Existing-home sales dropped 7.2 percent to a seasonally adjusted annual rate of 5.05 million units in January from a revised 5.44 million sales in December.

For single family homes, the boost in inventory is more pronounced. Two point eight million single family homes are listed for sale, a 10.1 percent increase over December. Single family home inventories are also higher than they have been since September.

The increase in inventory is a concern because the holidays are traditionally a slow time for home sales and many owners wait until January or February before listing their homes. They are hoping for strong demand early this year in light of the April 30 deadline for the tax credit, which was extended by Congress in November. Sellers are hoping the credit will give demand a boost and kick off the spring home buying season as buyers rush to get a contract on a home by the deadline.

A surge of December foreclosures also contributed to the rise in inventory. January REO activity nationwide was down 5 percent from the previous month; and scheduled foreclosure auctions were down 11 percent from the previous month, according to RealtyTrac, but December saw a huge jump in foreclosures coming on market.

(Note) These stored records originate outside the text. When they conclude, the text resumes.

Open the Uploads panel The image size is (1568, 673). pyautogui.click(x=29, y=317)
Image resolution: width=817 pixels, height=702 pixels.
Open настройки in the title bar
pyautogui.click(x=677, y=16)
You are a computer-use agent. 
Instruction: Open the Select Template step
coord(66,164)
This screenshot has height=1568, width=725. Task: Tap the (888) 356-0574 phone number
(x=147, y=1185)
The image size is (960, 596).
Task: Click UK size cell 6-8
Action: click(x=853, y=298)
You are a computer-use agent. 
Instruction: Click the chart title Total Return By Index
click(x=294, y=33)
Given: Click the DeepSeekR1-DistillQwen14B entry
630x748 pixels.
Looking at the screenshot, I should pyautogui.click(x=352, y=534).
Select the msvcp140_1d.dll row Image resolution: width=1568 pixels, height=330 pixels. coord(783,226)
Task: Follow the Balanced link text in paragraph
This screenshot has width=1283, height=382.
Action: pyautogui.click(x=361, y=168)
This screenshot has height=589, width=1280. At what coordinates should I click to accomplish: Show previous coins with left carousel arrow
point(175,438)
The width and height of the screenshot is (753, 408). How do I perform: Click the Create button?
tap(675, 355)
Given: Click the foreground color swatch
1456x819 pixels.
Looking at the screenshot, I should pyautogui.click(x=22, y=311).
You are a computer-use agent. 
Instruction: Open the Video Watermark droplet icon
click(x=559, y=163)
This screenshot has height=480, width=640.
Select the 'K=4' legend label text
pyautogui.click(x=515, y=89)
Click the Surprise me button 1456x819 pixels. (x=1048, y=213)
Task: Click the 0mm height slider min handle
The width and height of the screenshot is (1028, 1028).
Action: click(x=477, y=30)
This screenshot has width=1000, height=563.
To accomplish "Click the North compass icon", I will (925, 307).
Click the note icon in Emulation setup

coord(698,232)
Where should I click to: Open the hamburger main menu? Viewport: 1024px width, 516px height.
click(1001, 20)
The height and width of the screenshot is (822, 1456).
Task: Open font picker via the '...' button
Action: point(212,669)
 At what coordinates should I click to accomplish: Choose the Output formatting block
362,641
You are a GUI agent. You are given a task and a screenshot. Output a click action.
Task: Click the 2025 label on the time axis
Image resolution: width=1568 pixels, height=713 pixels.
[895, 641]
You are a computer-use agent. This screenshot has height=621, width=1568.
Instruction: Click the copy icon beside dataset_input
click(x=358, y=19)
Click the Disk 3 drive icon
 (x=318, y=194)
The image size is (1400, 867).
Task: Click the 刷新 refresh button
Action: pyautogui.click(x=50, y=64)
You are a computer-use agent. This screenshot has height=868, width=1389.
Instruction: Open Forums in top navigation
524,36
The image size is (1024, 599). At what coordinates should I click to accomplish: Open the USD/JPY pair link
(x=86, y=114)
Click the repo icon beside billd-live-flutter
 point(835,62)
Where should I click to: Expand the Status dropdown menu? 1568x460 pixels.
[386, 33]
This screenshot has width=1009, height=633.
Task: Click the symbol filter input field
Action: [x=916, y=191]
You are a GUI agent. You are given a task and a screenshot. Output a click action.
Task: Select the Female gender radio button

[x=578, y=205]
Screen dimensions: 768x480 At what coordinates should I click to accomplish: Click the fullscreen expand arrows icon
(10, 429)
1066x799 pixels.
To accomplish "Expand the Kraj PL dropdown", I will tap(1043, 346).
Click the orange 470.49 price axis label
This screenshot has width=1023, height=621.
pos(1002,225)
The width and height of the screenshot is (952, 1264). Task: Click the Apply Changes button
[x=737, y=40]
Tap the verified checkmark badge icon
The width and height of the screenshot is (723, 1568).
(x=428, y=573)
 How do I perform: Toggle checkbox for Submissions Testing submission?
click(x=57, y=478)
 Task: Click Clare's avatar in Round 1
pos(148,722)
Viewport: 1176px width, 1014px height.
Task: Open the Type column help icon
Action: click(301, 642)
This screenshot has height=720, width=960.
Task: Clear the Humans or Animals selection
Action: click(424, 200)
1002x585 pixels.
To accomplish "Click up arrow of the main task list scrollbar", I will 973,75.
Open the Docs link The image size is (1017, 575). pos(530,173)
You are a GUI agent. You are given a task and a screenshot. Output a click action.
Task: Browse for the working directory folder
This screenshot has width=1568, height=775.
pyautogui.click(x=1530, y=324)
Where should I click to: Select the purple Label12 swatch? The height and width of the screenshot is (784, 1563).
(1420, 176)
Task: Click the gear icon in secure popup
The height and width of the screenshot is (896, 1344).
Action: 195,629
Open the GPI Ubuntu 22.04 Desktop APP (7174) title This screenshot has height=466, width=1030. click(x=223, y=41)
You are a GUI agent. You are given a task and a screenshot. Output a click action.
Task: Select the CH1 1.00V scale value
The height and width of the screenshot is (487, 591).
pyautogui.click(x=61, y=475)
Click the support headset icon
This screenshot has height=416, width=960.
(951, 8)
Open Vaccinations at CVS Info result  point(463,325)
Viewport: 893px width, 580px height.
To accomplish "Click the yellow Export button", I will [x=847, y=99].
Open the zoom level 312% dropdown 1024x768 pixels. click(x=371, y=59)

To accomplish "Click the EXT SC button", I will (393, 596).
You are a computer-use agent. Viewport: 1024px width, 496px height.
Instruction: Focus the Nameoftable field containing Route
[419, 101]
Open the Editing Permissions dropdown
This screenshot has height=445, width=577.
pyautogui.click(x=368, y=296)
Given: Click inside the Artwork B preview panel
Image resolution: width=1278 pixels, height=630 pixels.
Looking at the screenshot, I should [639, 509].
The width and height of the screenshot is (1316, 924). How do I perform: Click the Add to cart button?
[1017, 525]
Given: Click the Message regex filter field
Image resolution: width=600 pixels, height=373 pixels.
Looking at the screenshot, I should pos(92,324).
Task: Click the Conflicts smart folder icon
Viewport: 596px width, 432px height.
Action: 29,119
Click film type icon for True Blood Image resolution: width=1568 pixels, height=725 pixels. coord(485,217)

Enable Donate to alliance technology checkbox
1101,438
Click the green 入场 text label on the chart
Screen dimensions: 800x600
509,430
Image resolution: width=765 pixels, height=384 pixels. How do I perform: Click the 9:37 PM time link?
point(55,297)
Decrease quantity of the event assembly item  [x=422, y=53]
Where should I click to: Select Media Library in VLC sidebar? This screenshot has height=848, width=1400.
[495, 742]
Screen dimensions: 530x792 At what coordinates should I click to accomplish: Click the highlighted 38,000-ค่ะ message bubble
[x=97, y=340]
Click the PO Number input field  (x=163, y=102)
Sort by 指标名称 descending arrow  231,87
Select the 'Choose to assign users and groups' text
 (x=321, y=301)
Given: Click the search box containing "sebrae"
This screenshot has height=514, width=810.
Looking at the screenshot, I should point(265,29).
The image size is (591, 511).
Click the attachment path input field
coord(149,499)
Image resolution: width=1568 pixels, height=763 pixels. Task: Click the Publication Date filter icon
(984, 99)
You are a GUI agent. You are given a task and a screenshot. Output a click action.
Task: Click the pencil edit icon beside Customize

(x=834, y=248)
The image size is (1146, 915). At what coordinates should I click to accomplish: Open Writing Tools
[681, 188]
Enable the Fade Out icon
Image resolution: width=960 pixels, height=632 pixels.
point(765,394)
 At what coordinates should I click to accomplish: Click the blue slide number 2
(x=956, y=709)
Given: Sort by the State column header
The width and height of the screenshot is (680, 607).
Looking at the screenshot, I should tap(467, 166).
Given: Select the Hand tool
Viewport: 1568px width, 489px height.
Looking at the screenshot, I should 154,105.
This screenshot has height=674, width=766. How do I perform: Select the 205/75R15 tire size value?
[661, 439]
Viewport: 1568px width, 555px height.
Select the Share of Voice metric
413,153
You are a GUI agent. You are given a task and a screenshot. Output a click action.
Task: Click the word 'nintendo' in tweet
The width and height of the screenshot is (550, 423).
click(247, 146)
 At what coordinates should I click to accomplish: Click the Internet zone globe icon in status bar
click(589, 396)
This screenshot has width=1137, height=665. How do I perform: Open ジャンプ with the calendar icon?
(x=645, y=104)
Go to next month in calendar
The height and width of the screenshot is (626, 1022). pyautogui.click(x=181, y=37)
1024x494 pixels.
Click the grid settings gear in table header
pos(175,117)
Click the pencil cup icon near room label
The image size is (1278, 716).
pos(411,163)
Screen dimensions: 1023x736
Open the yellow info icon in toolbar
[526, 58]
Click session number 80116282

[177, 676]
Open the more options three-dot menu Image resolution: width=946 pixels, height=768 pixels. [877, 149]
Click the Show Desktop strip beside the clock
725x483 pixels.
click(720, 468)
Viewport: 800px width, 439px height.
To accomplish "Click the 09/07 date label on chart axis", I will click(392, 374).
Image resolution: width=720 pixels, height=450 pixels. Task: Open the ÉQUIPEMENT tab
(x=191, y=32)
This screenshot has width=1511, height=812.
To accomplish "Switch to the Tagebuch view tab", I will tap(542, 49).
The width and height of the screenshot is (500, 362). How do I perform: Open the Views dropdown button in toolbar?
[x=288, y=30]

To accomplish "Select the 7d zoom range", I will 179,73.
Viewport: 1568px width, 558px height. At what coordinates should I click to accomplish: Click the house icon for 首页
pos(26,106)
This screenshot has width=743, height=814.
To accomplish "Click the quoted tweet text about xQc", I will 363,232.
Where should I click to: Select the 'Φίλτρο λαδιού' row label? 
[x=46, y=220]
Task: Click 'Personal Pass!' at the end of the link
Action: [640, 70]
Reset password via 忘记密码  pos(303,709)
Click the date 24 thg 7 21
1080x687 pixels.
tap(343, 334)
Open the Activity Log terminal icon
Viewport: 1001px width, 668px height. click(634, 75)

“January foreclosure numbers are exhibiting a pattern very similar to a year ago: a double-digit percentage jump in December foreclosure activity followed by a 10 percent drop in January,” said James J. Saccacio, chief executive officer of RealtyTrac. “If history repeats itself we will see a surge in the numbers over the next few months as lenders foreclose on delinquent loans where neither the existing loan modification programs or the new short sale and deed-in-lieu of foreclosure alternatives works.”